Le propre de l’humain, c’est la pensée charnelle. L’éthique de la sexualité passe par la symbolisation de la procréation. Il faut penser la procréation comme une économie du don. Création et pas fabrication. Traiter la différence des sexes non par l’égalité, c’est-à-dire la disparition des femmes, la confusion des genres, la neutralité, mais par la parité, c’est-à-dire la symbolisation de cette différence, la génitalité, l’accomplissement de chaque sexe. Si la procréation fait « obstacle » à l’égalité, une fois intégrée, elle met en évidence la parité. Il n’y a plus une seule libido, un seul sexe pour représenter l’humanité, mais deux. C’est ce partage à tous les niveaux qui permet d’aller vers une société hétérosexuée, mixte.

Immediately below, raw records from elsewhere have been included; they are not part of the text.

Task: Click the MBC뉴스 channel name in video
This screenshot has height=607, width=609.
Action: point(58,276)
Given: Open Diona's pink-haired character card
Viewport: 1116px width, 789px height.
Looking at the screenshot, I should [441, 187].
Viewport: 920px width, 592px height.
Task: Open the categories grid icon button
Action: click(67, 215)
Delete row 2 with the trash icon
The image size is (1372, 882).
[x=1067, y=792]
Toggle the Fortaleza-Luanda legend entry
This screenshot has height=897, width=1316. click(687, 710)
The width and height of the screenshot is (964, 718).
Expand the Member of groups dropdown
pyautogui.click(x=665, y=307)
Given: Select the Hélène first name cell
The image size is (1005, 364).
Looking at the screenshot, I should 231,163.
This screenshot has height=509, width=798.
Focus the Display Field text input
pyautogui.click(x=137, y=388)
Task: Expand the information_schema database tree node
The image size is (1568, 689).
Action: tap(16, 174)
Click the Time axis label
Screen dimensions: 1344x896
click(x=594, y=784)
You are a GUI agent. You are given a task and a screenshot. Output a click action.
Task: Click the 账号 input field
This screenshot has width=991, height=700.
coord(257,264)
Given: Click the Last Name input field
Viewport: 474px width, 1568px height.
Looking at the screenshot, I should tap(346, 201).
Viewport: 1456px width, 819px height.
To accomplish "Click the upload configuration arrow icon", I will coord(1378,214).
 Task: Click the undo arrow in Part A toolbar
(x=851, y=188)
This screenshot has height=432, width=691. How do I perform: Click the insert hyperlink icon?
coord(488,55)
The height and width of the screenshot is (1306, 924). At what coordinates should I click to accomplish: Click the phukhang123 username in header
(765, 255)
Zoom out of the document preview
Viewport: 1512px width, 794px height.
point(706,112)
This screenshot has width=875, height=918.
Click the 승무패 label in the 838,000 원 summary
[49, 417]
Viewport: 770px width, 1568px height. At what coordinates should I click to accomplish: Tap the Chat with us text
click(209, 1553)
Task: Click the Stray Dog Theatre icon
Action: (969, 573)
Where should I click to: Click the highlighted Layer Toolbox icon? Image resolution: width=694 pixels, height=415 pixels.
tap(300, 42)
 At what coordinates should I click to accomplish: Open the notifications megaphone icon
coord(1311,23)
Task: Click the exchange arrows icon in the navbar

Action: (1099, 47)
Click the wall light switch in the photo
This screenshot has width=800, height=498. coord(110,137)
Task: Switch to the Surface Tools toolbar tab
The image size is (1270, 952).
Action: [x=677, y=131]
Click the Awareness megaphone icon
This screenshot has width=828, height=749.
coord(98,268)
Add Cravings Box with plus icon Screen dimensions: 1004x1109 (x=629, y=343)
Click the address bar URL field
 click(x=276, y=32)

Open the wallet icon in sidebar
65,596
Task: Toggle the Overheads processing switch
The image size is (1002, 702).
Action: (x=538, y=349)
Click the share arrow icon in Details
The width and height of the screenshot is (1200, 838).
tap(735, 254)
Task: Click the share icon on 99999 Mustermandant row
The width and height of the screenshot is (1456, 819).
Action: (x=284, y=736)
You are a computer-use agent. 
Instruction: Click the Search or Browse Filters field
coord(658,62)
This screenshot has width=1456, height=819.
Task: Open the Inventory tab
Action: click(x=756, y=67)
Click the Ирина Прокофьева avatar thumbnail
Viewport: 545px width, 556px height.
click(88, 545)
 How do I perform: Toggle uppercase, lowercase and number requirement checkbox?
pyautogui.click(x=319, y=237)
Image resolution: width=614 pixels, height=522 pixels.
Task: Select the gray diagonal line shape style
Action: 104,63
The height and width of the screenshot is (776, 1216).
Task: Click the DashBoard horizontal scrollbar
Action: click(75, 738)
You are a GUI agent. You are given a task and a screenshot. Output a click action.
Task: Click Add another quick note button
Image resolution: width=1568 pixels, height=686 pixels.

Il faut une libération des femmes pour l’ensemble de l’humanité, pour une humanisation accrue des hommes et des femmes.
N.M. — Vous aimez les peintures de Geneviève Asse, le travail d’Aurélie Nemours et de Catherine Lopes-Curval. Que voudriez-vous me dire sur ces artistes ?
A.F. — En 2002, j’ai proposé de faire entrer leurs œuvres à Beaubourg, de faire ainsi entrer, contemporaines, trois artistes, dans ce musée pour le XXIe siècle. Trois générations de peintres femmes qui ont choisi la géométrie simple, la surface parfaite, la stabilité dynamique du carré. Œuvre d’art, œuvre d’être. Aurélie Nemours est née au début du siècle. Avec force, je dirais presque avec acharnement, elle a travaillé la matière élémentaire, le réel du spectre, pour hausser jusqu’au noir la couleur absolue. Geneviève Asse est à la fois une femme d’action et une ascète. Après avoir participé à la libération de l’Europe avec les armées alliées à la fin de la Seconde Guerre mondiale, elle a inventé ce bleu unique, qui porte son nom et sublime le plus banal des supports. Catherine Lopes-Curval est née dans la seconde moitié du XXe siècle. La Mise aux carreaux I, c’est une course aux trésors des signifiants, c’est une balade dans la mémoire planétaire de l’artiste, et, même geste, cent arrêts sur images aux écrans de nos rêves. Explosion fixe de la beauté.[4]
Ce qui m’intéresse dans la peinture des femmes, figurative ou non, c’est ce que j’ai appelé à propos de Françoise Gilot, lors de son exposition Anamorphoses, en 1986, à la Galerie Des femmes, « la prégnance du regard »[5], le regard matriciel, qui déplace et abolit la représentation, l’énergie intime, la lenteur, la vibration, l’effusion, la violence rythmique de la délivrance.
[1] « Manifeste des 343 femmes » et non pas « salopes », comme certain-e-s se plaisent à le dire aujourd’hui.
[2] Voir Pas de deux, p.37.
[3] Blandine Grosjean, dans un article de Libération (29 avril 2003), «Liberté, activité, maternité », a relevé que ce modèle spécifique français d’indépendance pour les femmes était mon orientation pour le MLF, et qu’il était « envié » par les femmes européennes.
[4] La Culture pour vivre, éditions du Centre Pompidou, Paris, septembre 2002.
[5] Cf. « Françoise Gilot… ou la prégnance du regard », p. 133.